- **Estratto del documento**
┌────────

Nell’intervista esclusiva concessa a ZENIT, il Cardinale Arinze ha spiegato che la Gaudium et Spes e gli altri documenti conciliari sono degli strumenti che hanno permesso alla Chiesa di affrontare lo tsunami della secolarizzazione.
Lei è era il vescovo più giovane nel Concilio, vero?
Card. Arinze: Ho partecipato soltanto all’ultima delle quattro sessioni del Concilio Vaticano II, non appena consacrato vescovo nell’agosto del 1965. Per me è stato l’esordio, un qualcosa che non si dimentica, che colpisce. Sapevo che la Chiesa era universale, ma vedere quei duemila vescovi e più da ogni parte del mondo, grandi nomi come i cardinali Alfredo Ottaviani, Leon-Jospeh Suenens, Josef Frings, Bernard Jan Alfrink, Bernard Jan Doepfner, Giovanni Battista Montini e altri meno conosciuti. Chi poteva sapere allora che Karol Wojtyla o il giovane teologo Joseph Ratzinger sarebbero diventati Pontefici? Solo Dio lo sapeva.

└────────

- **Completa quanto segue**
1. Secondo l'estratto del documento, in quale mese e anno il Cardinale Arinze fu consacrato vescovo?
2. Riporta fedelmente dall'estratto del documento la parte che si apre con le parole contenenti "Nell’intervista esclusiva concessa" e si chiude con "nel Concilio, vero?".

- **Righe di dati**
┌────────

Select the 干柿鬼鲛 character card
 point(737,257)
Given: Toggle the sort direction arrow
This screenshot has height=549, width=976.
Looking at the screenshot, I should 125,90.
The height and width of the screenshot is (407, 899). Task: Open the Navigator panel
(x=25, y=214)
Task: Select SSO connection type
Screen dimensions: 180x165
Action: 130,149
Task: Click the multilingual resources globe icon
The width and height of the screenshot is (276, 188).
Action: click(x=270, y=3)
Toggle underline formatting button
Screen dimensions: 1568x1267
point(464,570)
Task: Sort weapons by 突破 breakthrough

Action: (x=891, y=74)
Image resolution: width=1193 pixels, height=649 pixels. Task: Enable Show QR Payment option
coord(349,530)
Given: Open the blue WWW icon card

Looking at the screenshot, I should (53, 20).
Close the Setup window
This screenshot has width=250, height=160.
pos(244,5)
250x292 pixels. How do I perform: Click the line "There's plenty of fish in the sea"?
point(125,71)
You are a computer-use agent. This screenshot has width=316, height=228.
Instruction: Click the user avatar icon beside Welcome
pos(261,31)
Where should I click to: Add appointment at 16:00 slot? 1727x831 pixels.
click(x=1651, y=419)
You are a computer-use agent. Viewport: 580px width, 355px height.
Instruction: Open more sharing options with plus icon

└────────

- **Risposte scritte**
1. Nell'agosto del 1965.

2.
Nell’intervista esclusiva concessa a ZENIT, il Cardinale Arinze ha spiegato che la Gaudium et Spes e gli altri documenti conciliari sono degli strumenti che hanno permesso alla Chiesa di affrontare lo tsunami della secolarizzazione.
Lei è era il vescovo più giovane nel Concilio, vero?